= EXTRAIT CHOISI =
▬▬▬▬▬▬▬▬▬▬

# Contrat enseignant



## Poussin (27 Septembre 2022)

Bonjour à toutes
Voilà j'ai signer un contrat de 36 semaines enseignant 
C'est la 1ere fois que je travaille en 36 semaines ma question nous avons bien fait le contrat sur 36 semaines 10h par jours sur 4 jours 
Mes congés se passent comment je suis perdue 
Merci de me renseigner.
Belle journée


----------



## Lijana (27 Septembre 2022)

Bonjour,
Si vous avez signé pour 36 semaines scolaires  , vos semaines de vacances sont pendant les vacances scolaires. Donc 
5 semaines de cp communes à tous vos employeurs plus 11 semaines d’absence du côté des parents. En total 16 semaines d’absence de l’enfant


----------



## liline17 (27 Septembre 2022)

ta question concerne la pose des CP ou leur paiement?


----------



## Caro35 (27 Septembre 2022)

Allô ? Vous avez signé un contrat enseignant et vous ne connaissez pas vos dates de congé ? La réponse est dans la question non 😱 ? Prenez un calendrier et regardez les dates de vacances scolaires 🤔


----------



## Catie6432 (27 Septembre 2022)

Il s'agit peut être d'une question concernant le paiement des CP .
Chaque mois vous êtes rémunérée sur la base du forfait d'accueil calculé sur vos seules semaines d'activités puisque vous travaillez en année incomplète. Vos congés payés acquis seront rémunérés en plus soit lors de la prise principale de vos congés payés, soit à chaque prise de congés payés, soit le mois suivant la fin de la période de référence (mai) donc en juin.


----------



## Griselda (27 Septembre 2022)

▬▬▬▬▬▬▬▬▬▬

= EXERCICE ÉCRIT A =
Recopiez à l'identique le passage de l'extrait sur le contrat enseignant qui commence par "Bonjour à toutes" et se termine par "de me renseigner.".
L'extrait et les données n'ont aucun lien entre eux.

= DONNÉES À UTILISER =
▬▬▬▬▬▬▬▬▬▬

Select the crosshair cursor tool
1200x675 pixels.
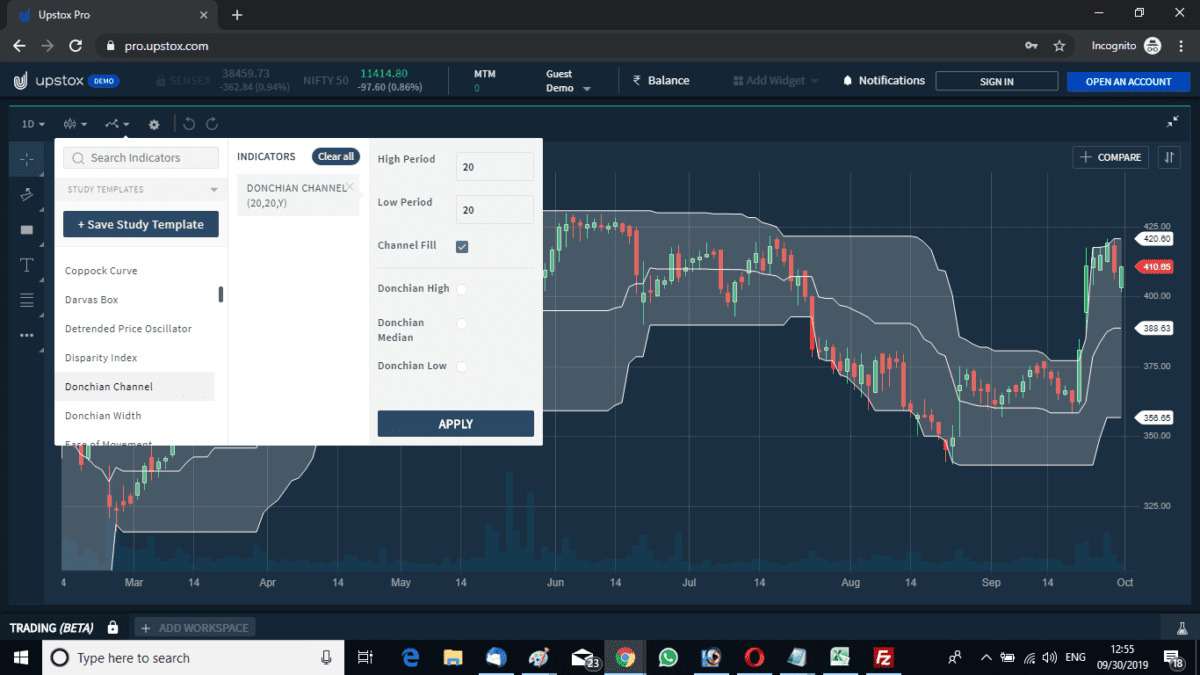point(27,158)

▬▬▬▬▬▬▬▬▬▬

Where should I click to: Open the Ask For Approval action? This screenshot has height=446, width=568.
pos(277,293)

▬▬▬▬▬▬▬▬▬▬

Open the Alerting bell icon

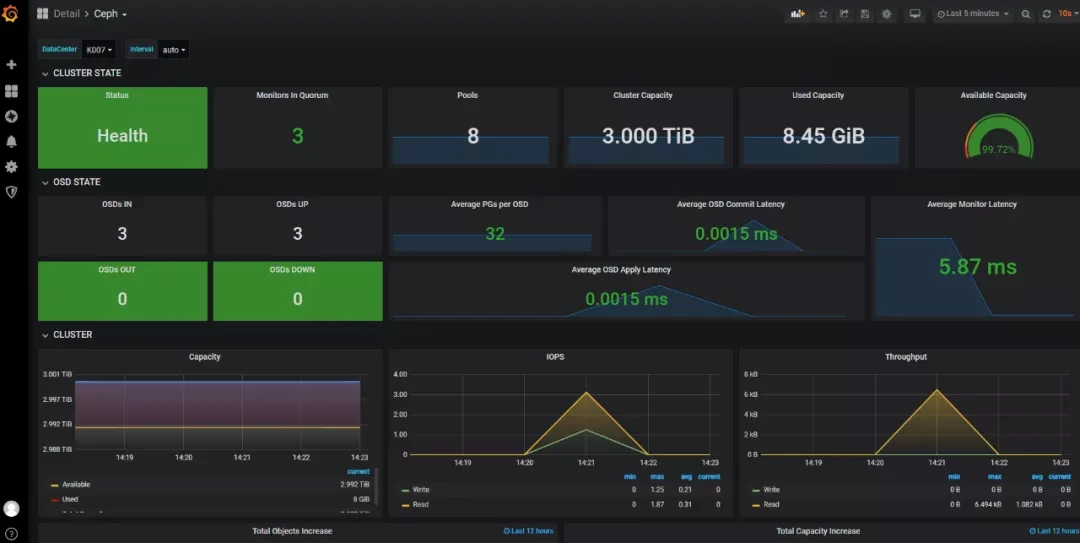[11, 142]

▬▬▬▬▬▬▬▬▬▬

= EXERCICE ÉCRIT B =
Indiquez combien de lignes des données contiennent le mot "Open", en donnant seulement le nombre.

= RÉPONSE RÉDIGÉE A =
Bonjour à toutes
Voilà j'ai signer un contrat de 36 semaines enseignant 
C'est la 1ere fois que je travaille en 36 semaines ma question nous avons bien fait le contrat sur 36 semaines 10h par jours sur 4 jours 
Mes congés se passent comment je suis perdue 
Merci de me renseigner.

= RÉPONSE RÉDIGÉE B =
2